Preliminary data from Canada’s pandemic election is showing a low voter turnout, sparking conversations among experts around its impact on the country’s democracy.
As of Tuesday morning with 98 per cent of polls reporting, 15,993,868 of 27,366,297 registered electors showed up to vote — a turnout rate of 58.4 per cent so far.
I recall a poll that found a sizable chunk of those surveyed say they were unimpressed with all the mainstream parties. That’s not mentioned in the article.
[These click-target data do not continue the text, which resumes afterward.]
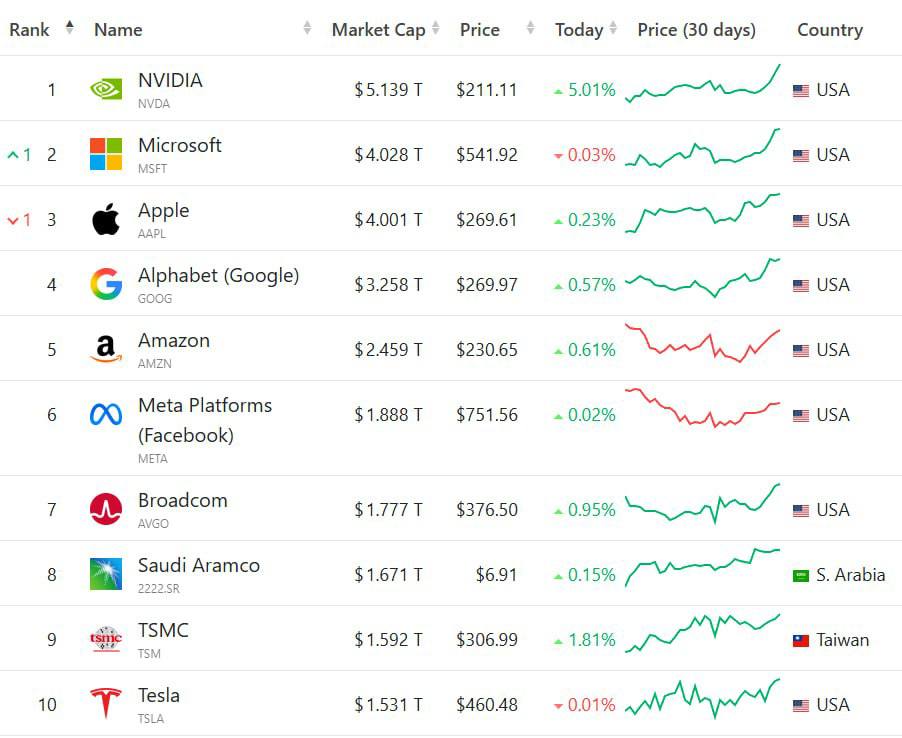Click Amazon's red 30-day price chart
902x738 pixels.
click(x=702, y=343)
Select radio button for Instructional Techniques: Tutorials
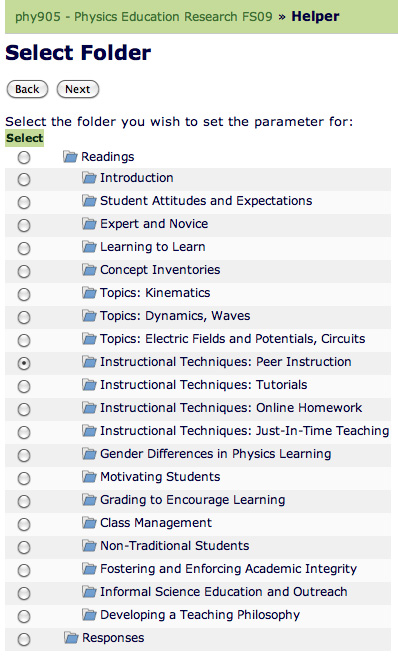 click(x=24, y=386)
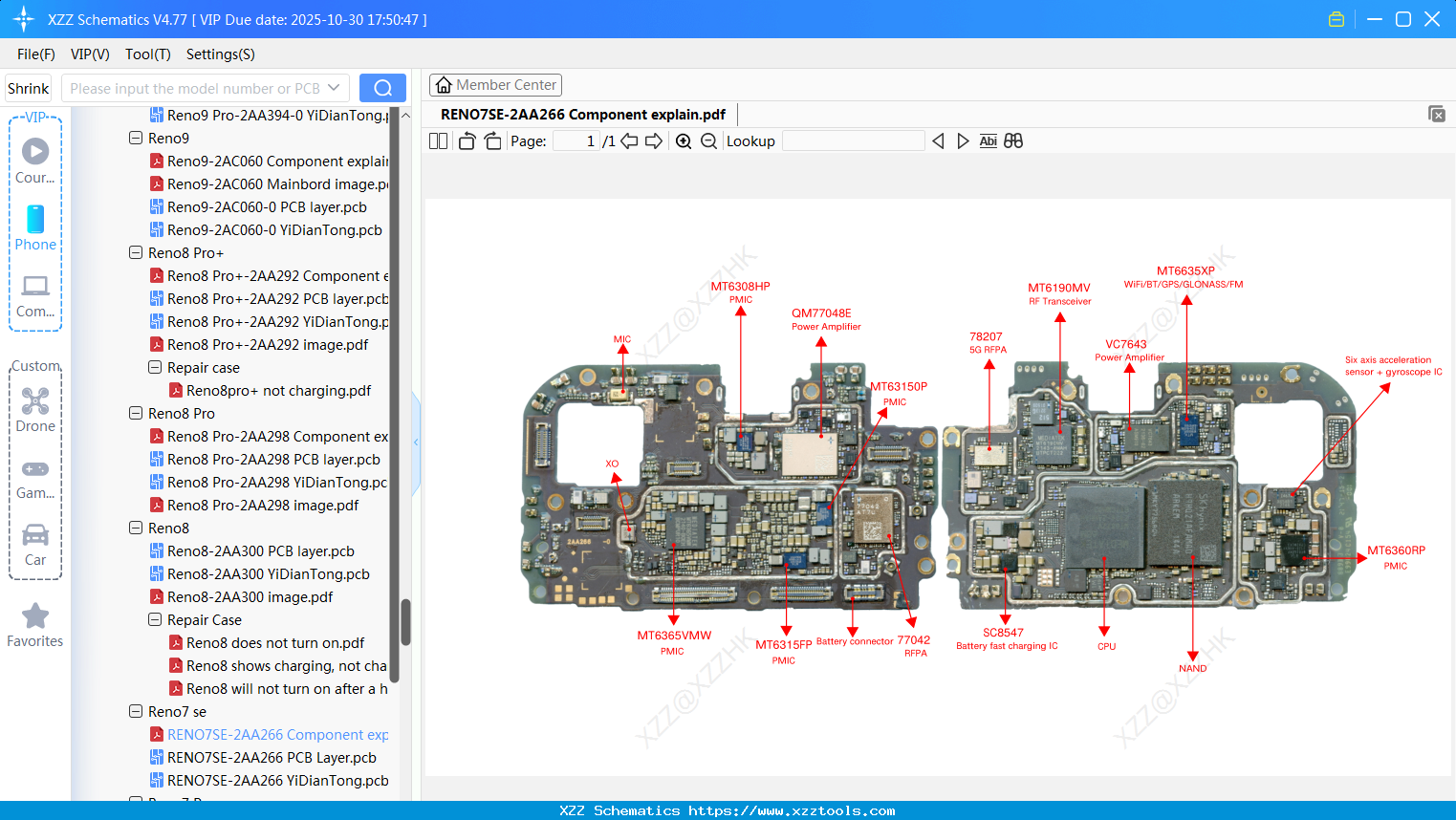1456x820 pixels.
Task: Go to next lookup result arrow
Action: coord(963,140)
… To the surprise and disappointment of many inside the party, including many of his own MPs, Mr. O’Toole did a complete 180 on a carbon tax, saying he would bring one in as prime minister. This would be the same carbon tax that Conservatives had spent the past few years vehemently fighting against. The same carbon tax that Conservative MPs such as Michelle Rempel Garner called a job killer and bourgeois public policy.
But Mr. O’Toole felt that if the Conservatives were ever going to be taken seriously on climate change he had to back a public policy measure that is almost universally considered the best way of changing public behaviour.
That decision was the headliner among his many moves to present a kinder, gentler, more modern-looking Conservative Party to the country. A version that many Conservatives, especially in the West – the party’s heartland – want no part of.
Nah, he’ll stick around. The base will be forced out.